I have another concern. It is not about the move to the cost rental and affordable model.

I welcome that. The Bill envisages mass cost rental. The cost of rental will be the median market rent. In my constituency the median market rent will be quite expensive and much more expensive than what the CEO of the LDA was talking about. Again, we need some clarification on that.

I also raised with the Minister previously the issue of the LDA purchasing semi-State owned land that is on the semi-State body's books where a value is reflected on the balance sheet. Why would the LDA get involved in that at all? Why not just let the private sector develop that and condition in the 10% social and a certain amount of affordable units? Why would the LDA get involved in master plans for that?

For me, and fundamentally in a positive way, the Land Development Agency represents the State entering the housing market, which I welcome. We are looking at a State-provided housing model versus a market-driven housing model. Something in the back of my head says that this has to be a positive, and if it works, it must result in an outcome where private house prices are driven down. It is not the only thing we need to look at. Deputy Hourigan referred to amenities and that people with experience of designing and building communities are represented on the board to ensure that what happened with the strategic housing development process does not happen with LDA master plan developments.

I broadly welcome the Bill. I believe it can be more radical and I want it to be more radical. The Bill's weakness lies in the market value language, but the Minister has covered that and explained it. It is just being exploited. We must never lose sight of the young people who want to own an affordable home in Dublin. This has different applications throughout the State but I am referring to the aspiration to own one's own home in Dublin. Consider the couple or the single person who rents one of these affordable apartments with a long tenure of 12, 14 or 15 years under the LDA plans, which is terrific. What happens when they want to buy a home? What do they do if they have a child and the apartment is no longer big enough?
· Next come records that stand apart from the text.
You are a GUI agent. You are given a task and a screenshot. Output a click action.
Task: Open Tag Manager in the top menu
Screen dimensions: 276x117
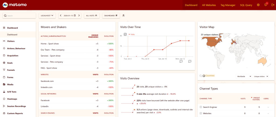click(228, 5)
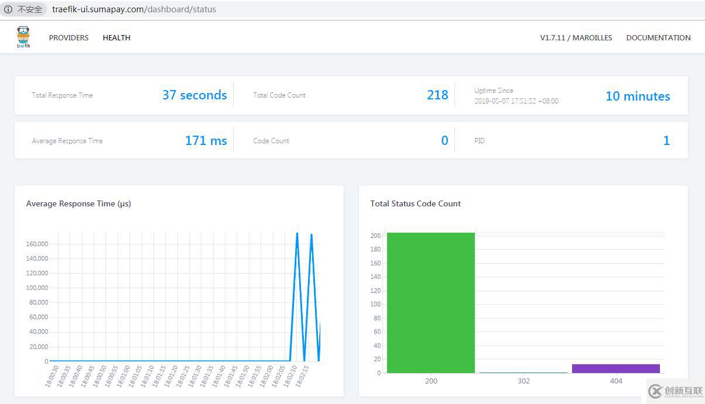Screen dimensions: 705x404
Task: Click the browser address bar URL
Action: pos(134,9)
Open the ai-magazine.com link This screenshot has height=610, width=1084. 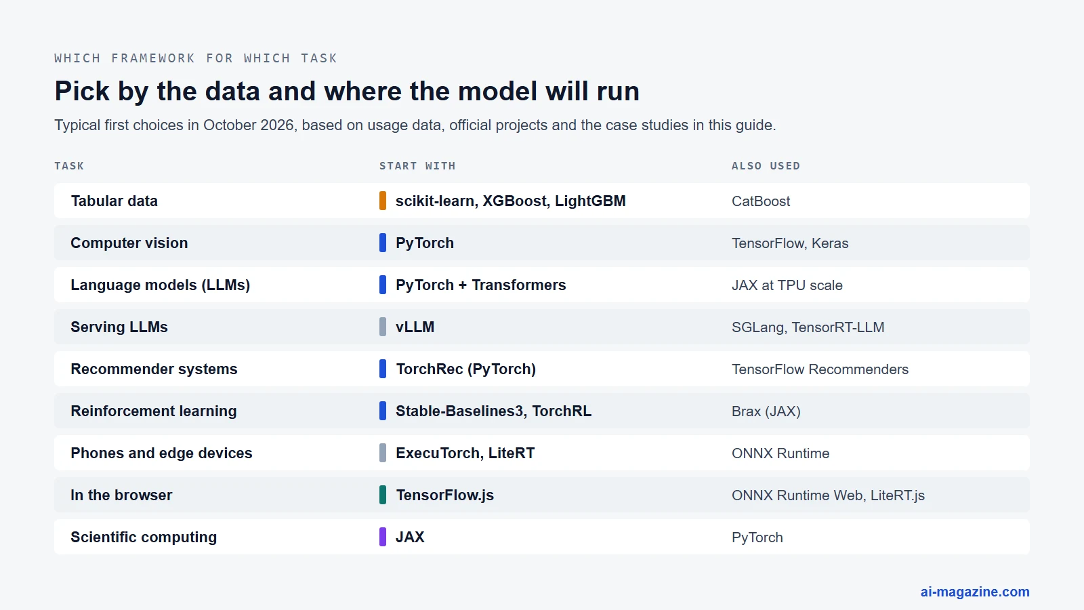pos(974,592)
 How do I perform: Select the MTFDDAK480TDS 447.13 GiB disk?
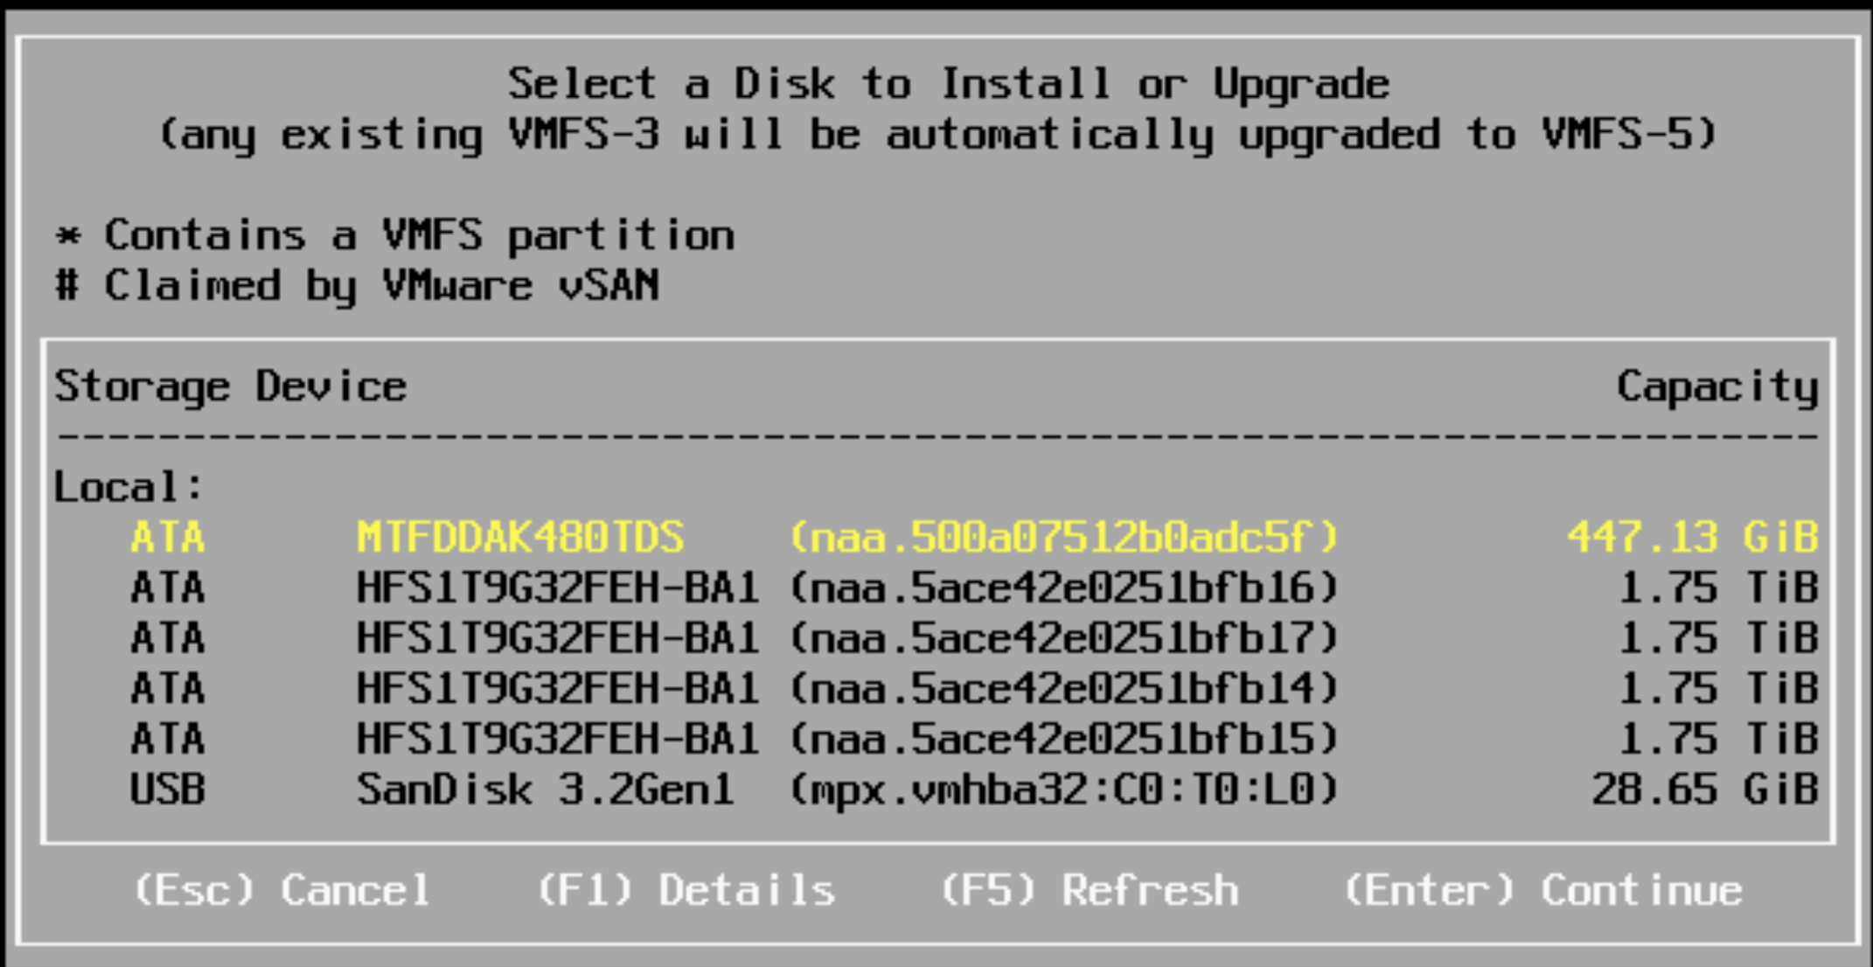[x=936, y=537]
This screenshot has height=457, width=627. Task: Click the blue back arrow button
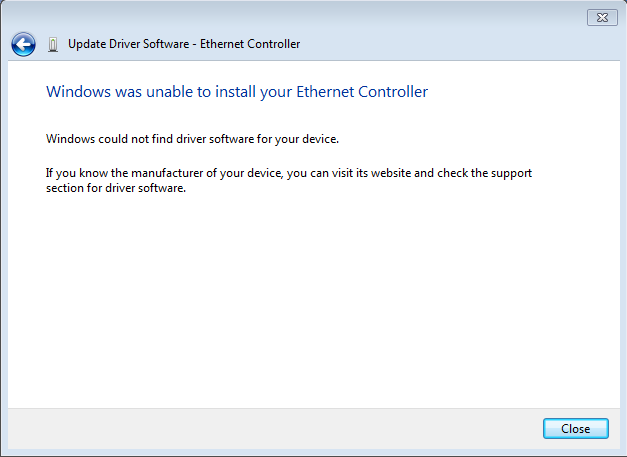(x=23, y=44)
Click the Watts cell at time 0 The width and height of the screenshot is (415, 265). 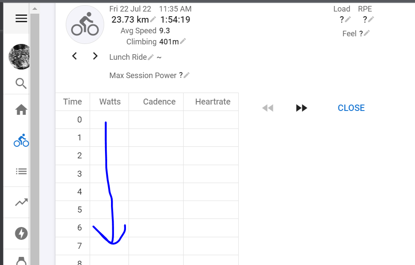(109, 119)
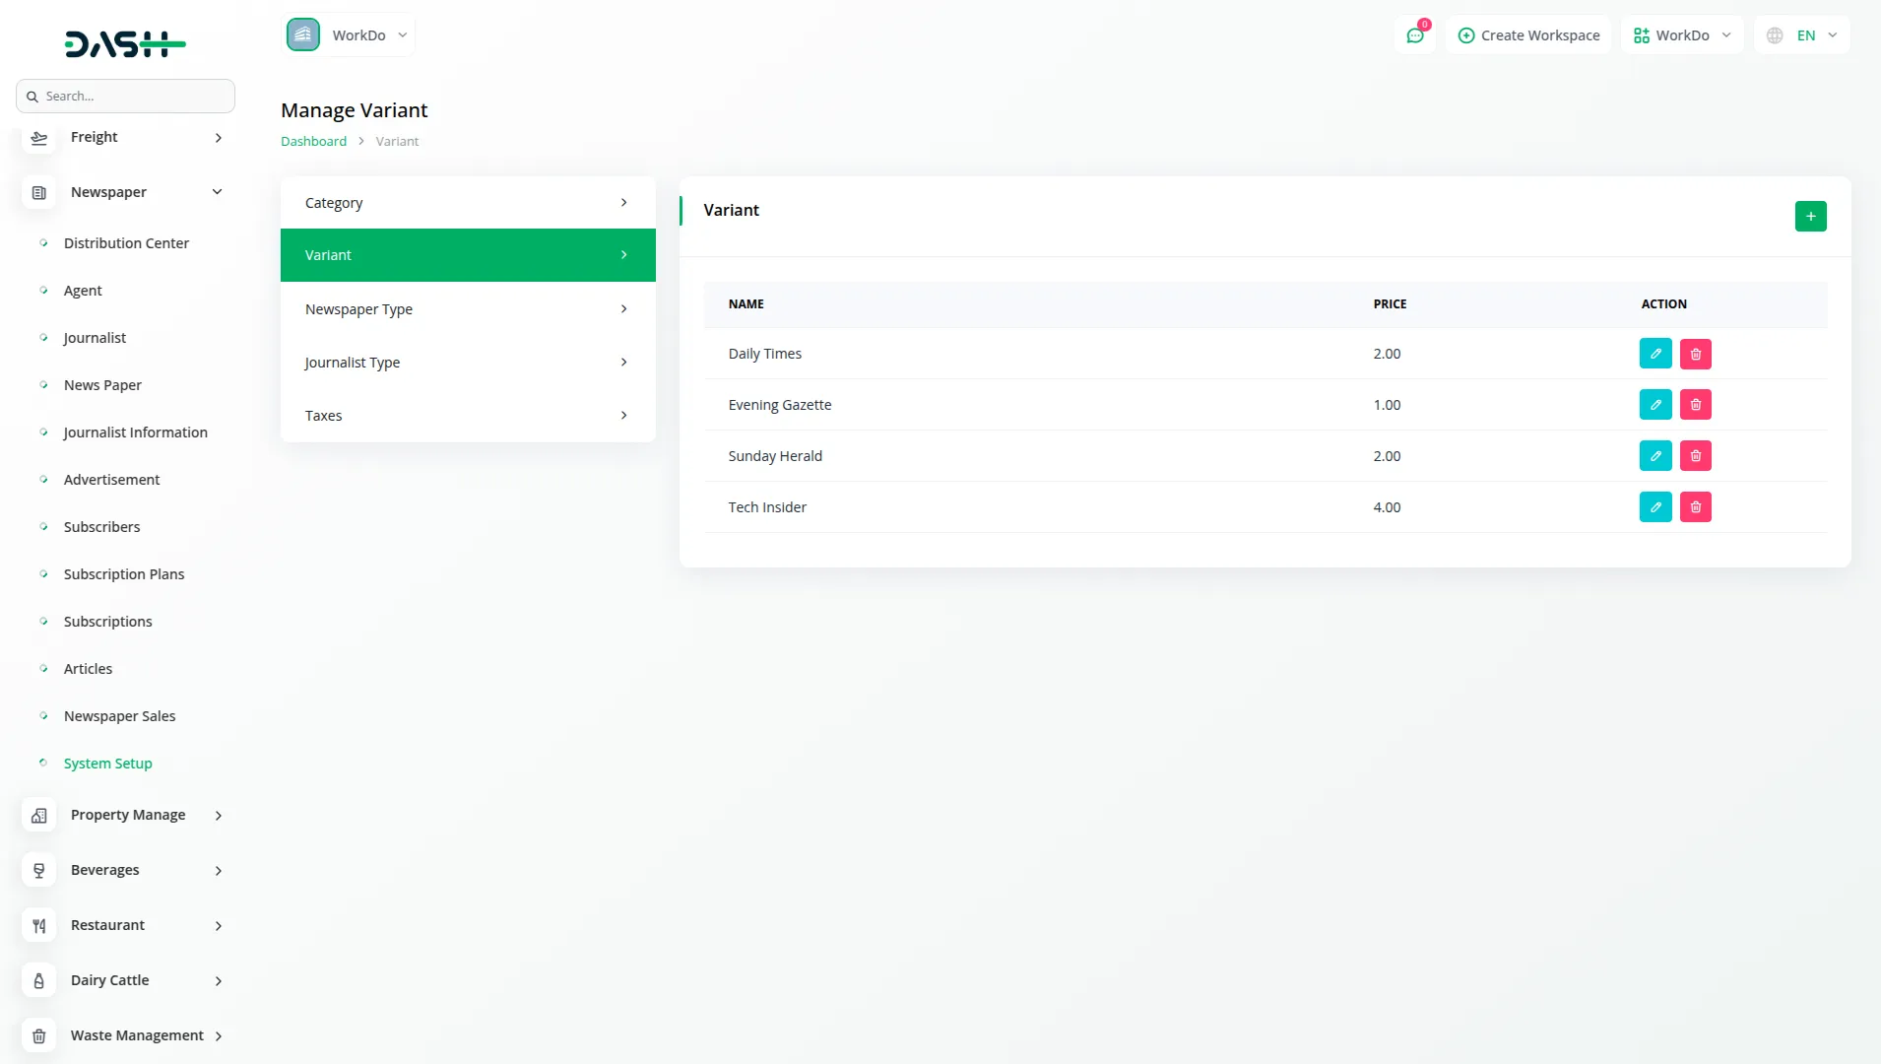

Ultimately, the only way to really drive down the price of housing land is to drive down the price through a cap on the price of land.

A housing referendum is mentioned in the programme for Government. That referendum must be a referendum on the capping of the price of development land. That referendum must finally recognise that it is the State which confers the value on development land. Windfall taxes will make absolutely no difference to the price of development land. It is about the recognition that it is an action of the State on behalf of the citizens only that confers significantly more value on land that has an agricultural price of €100,000 per acre. We need to put a cap on that. A referendum based on the Kenny report, which is coming up to 50 years old, should be the referendum we have on housing to finally drive down the cost of housing land, and ultimately drive down the cost of housing to benefit those for whom we all aspire to be able to realise the ambitions we had to own our own homes and to raise our families in them.